Interpretive Summary:

Technical Abstract: The efficacy of vegetative buffer strips in intercepting herbicides from surface runoff is well established. A sound buffer design should also facilitate rapid degradation of deposited herbicides before they have a chance to be released to surface and subsurface flow. Experimental plots were arranged in a split-plot design with three replications and a factorial combination of three land use treatments with five landscape positions. Land use treatments included a contour grass buffer watershed, a contour tree-grass agroforestry buffer watershed, and a control watershed. Watershed areas ranged from 1.65 to 4.44 ha. All land-use treatments were in a corn-soybean minimum-till production system, and the vegetative buffers were contoured strips from the summit to toe slope positions.

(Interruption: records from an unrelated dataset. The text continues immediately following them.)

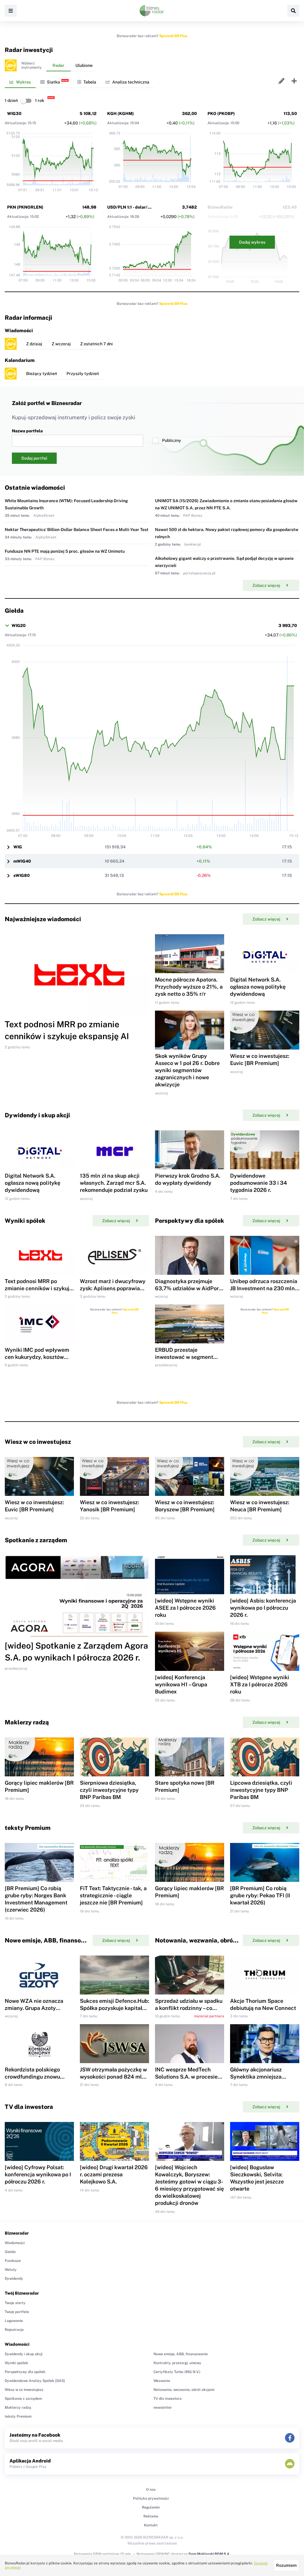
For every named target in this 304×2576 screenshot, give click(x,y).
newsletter (162, 2407)
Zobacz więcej (266, 585)
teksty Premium (18, 2416)
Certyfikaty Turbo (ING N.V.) (176, 2372)
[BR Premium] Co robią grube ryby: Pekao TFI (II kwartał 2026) (260, 1895)
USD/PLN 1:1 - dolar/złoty (132, 207)
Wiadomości (15, 2243)
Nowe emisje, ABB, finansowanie (180, 2354)
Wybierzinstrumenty (31, 65)
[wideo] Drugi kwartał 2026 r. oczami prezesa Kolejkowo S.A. (114, 2174)
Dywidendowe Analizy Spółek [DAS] (35, 2381)
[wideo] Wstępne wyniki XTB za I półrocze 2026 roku (259, 1684)
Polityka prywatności (151, 2498)
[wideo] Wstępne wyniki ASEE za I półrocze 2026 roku (185, 1607)
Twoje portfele (17, 2312)
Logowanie (14, 2321)
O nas (151, 2489)
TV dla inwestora (167, 2399)
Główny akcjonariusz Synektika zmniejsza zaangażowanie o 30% (258, 2076)
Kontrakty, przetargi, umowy (177, 2363)
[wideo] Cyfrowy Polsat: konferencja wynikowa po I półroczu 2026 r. (38, 2174)
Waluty (11, 2270)
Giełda (10, 2252)
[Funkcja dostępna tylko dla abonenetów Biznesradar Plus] (11, 65)
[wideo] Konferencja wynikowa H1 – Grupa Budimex (181, 1684)
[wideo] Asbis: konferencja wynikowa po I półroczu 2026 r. (263, 1607)
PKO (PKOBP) (221, 113)
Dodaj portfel (34, 458)
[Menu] (11, 11)
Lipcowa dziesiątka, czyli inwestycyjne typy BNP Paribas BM (261, 1790)
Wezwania (161, 2381)
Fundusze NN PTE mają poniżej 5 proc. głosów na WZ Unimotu (65, 551)
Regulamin (151, 2507)
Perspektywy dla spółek (25, 2372)
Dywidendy (14, 2278)
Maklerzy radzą (18, 2407)
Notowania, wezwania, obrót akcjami (183, 2390)
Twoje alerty (15, 2303)
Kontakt (151, 2525)
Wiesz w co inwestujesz (24, 2390)
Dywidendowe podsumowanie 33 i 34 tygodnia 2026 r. (258, 1183)
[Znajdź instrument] (293, 11)
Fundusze (13, 2261)
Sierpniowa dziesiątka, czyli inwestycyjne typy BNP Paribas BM (109, 1790)
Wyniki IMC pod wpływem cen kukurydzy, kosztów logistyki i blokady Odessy (37, 1357)
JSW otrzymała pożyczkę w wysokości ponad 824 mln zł (113, 2076)
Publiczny (171, 440)
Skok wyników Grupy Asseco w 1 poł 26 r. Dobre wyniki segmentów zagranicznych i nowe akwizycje (187, 1070)
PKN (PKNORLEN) (25, 207)
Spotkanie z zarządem (23, 2399)
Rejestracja (14, 2330)
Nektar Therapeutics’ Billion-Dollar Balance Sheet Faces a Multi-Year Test (76, 529)
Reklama (150, 2516)
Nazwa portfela (27, 430)
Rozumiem (286, 2565)
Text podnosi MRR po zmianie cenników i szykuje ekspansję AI (38, 1288)
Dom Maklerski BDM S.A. (209, 2554)
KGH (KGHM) (120, 113)
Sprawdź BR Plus (173, 36)
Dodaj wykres (252, 242)
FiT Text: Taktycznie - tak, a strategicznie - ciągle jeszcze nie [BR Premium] (113, 1895)
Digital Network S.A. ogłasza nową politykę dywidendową (258, 986)
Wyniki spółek (16, 2363)
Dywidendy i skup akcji (23, 2354)
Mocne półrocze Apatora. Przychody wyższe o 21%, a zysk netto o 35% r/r (189, 986)
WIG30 (14, 113)
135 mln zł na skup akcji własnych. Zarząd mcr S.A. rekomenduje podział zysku (114, 1183)
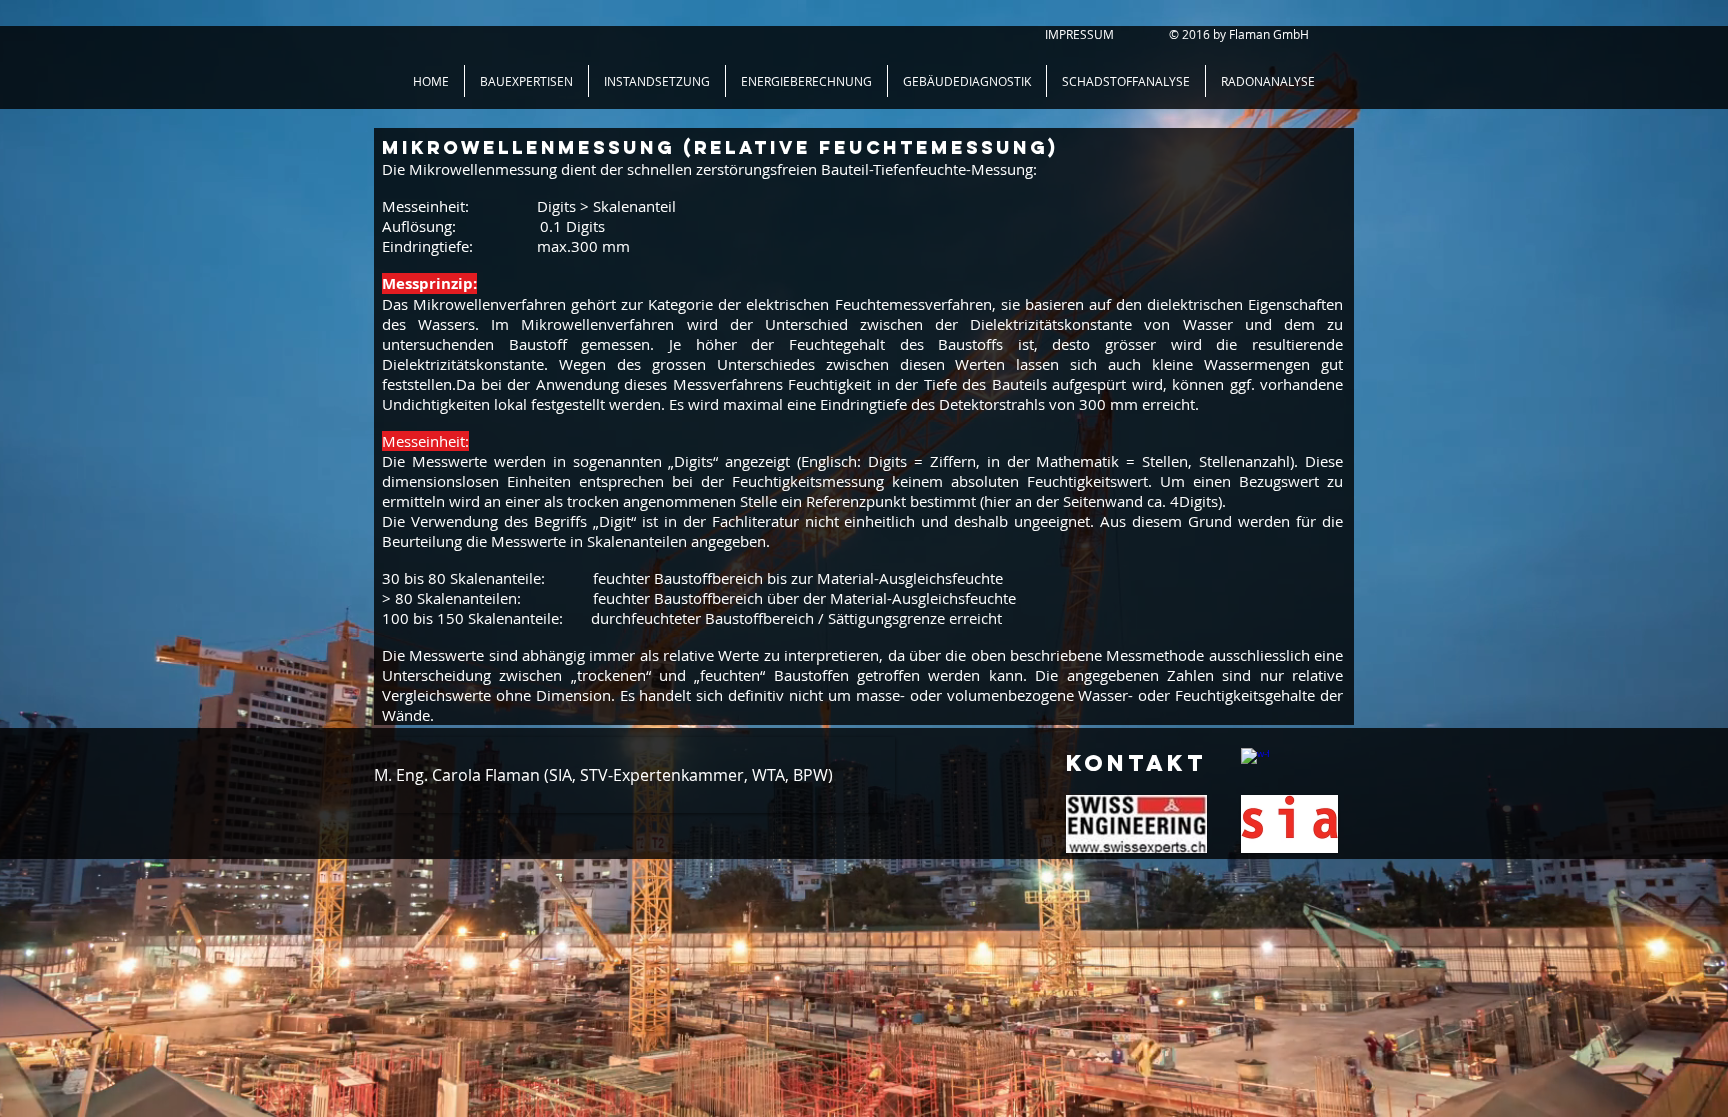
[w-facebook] (1255, 762)
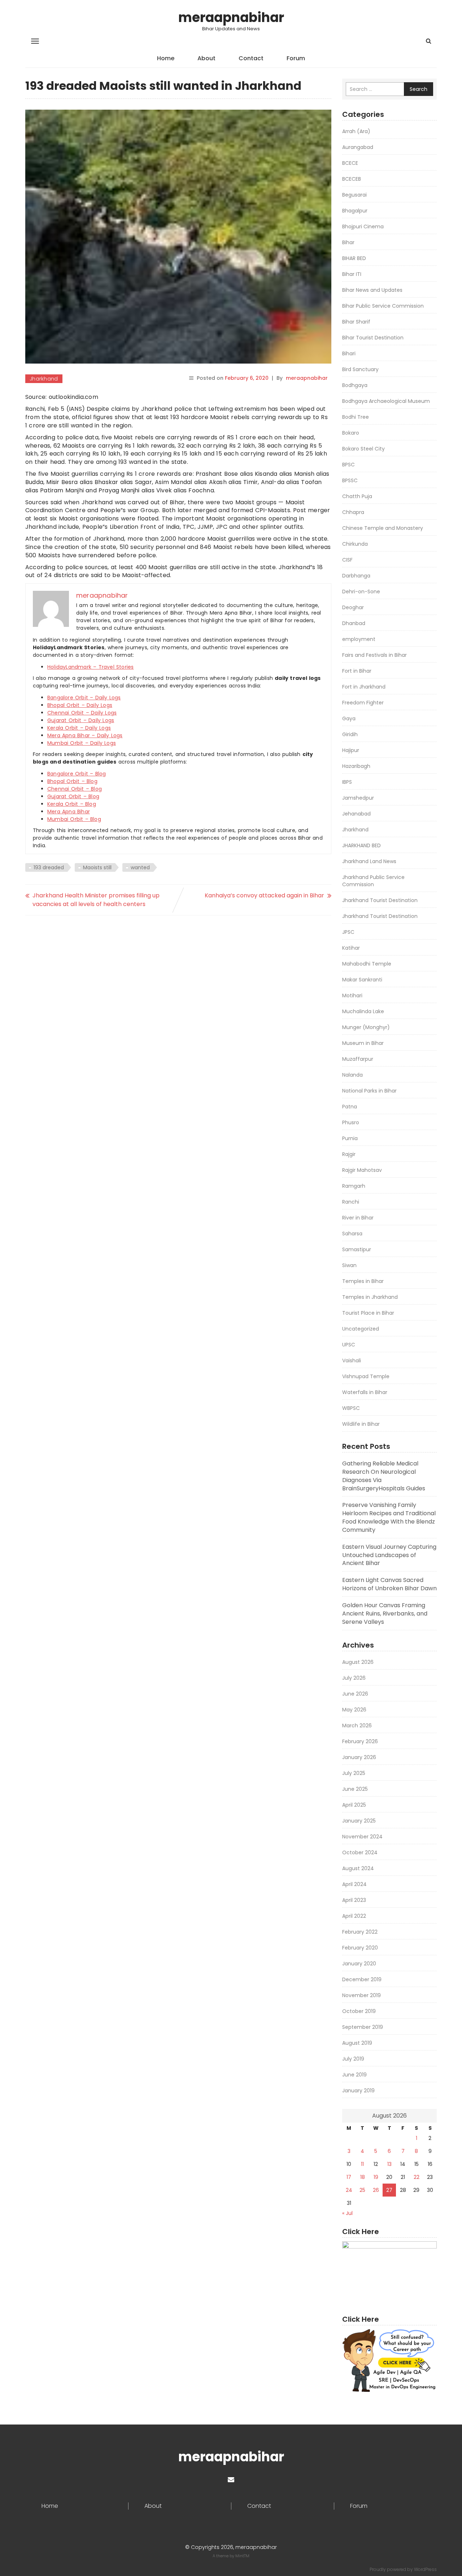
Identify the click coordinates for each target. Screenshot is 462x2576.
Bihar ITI (351, 274)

To evaluate microbial activities and herbicide degradation potential, Beta-glucosidase, dehydrogenase and fluorescein diacetate hydrolytic activities (FDA) were measured. The results suggested that the microbial enzymatic activities were significantly higher in grass and tree-grass buffers than in the control treatment. Among the treatments, the soils collected from the grass buffers showed the highest microbial enzymatic activities and herbicide degradation potential. Topographic position did not significantly affect soil microbial activities. A growth chamber study was also conducted to investigate the microbial mineralization rates of 14C ring labeled atrazine and the activities of FDA, dehydrogenase and Beta-glucosidase in the rhizosphere of seven selected forage treatments. Preliminary results suggested that the mineralization rates of atrazine, after 100 days of incubation, were more closely correlated with activities of Beta-glucosidase (r = 0.857) and dehydrogenase (r = 0.763) than FDA hydrolysis rates (r = 0.494). Efforts are currently under way to correlate the microbial activity in different land use treatments with herbicide mineralization and degradation rates using 14C-labeled herbicides, such as atrazine, bentazon, pendimethalin, s-metolachlor and glyphosate.